◆ **What you will do**
All lines from the one containing "Select the Bar" to the end of the material are to be given again exactly; leave out every line before it.

Given data START

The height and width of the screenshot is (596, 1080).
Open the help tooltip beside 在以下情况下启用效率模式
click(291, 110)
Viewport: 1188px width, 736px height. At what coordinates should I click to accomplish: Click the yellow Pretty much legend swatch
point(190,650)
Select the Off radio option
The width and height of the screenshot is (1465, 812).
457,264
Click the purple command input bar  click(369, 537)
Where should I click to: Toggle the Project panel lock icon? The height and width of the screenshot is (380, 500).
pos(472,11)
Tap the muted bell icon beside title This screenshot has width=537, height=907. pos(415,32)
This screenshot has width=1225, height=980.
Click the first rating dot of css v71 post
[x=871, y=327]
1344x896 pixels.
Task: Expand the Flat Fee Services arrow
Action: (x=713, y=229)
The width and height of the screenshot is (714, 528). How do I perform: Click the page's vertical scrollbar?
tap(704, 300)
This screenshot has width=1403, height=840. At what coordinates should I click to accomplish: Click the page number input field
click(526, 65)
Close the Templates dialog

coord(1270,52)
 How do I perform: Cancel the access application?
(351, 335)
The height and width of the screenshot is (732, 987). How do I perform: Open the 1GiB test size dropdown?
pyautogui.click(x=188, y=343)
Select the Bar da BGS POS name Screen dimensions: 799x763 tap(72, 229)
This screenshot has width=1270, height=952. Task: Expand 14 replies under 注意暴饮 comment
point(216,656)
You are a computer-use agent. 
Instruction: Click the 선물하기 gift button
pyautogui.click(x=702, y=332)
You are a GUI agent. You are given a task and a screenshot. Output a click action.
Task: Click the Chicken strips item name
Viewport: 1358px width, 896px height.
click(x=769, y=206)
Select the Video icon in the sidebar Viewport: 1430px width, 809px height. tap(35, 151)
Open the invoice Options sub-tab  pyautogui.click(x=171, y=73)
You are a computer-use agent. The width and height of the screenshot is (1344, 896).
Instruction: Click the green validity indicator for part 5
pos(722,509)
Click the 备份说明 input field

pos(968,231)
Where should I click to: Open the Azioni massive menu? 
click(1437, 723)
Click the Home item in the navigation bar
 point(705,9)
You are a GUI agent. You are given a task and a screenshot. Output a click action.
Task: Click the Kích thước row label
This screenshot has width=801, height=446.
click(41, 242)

Given data END

◆ **Solution for this task**
Select the Bar da BGS POS name Screen dimensions: 799x763 tap(72, 229)
This screenshot has width=1270, height=952. Task: Expand 14 replies under 注意暴饮 comment
point(216,656)
You are a computer-use agent. 
Instruction: Click the 선물하기 gift button
pyautogui.click(x=702, y=332)
You are a GUI agent. You are given a task and a screenshot. Output a click action.
Task: Click the Chicken strips item name
Viewport: 1358px width, 896px height.
click(x=769, y=206)
Select the Video icon in the sidebar Viewport: 1430px width, 809px height. tap(35, 151)
Open the invoice Options sub-tab  pyautogui.click(x=171, y=73)
You are a computer-use agent. The width and height of the screenshot is (1344, 896).
Instruction: Click the green validity indicator for part 5
pos(722,509)
Click the 备份说明 input field

pos(968,231)
Where should I click to: Open the Azioni massive menu? 
click(1437, 723)
Click the Home item in the navigation bar
 point(705,9)
You are a GUI agent. You are given a task and a screenshot. Output a click action.
Task: Click the Kích thước row label
This screenshot has width=801, height=446.
click(41, 242)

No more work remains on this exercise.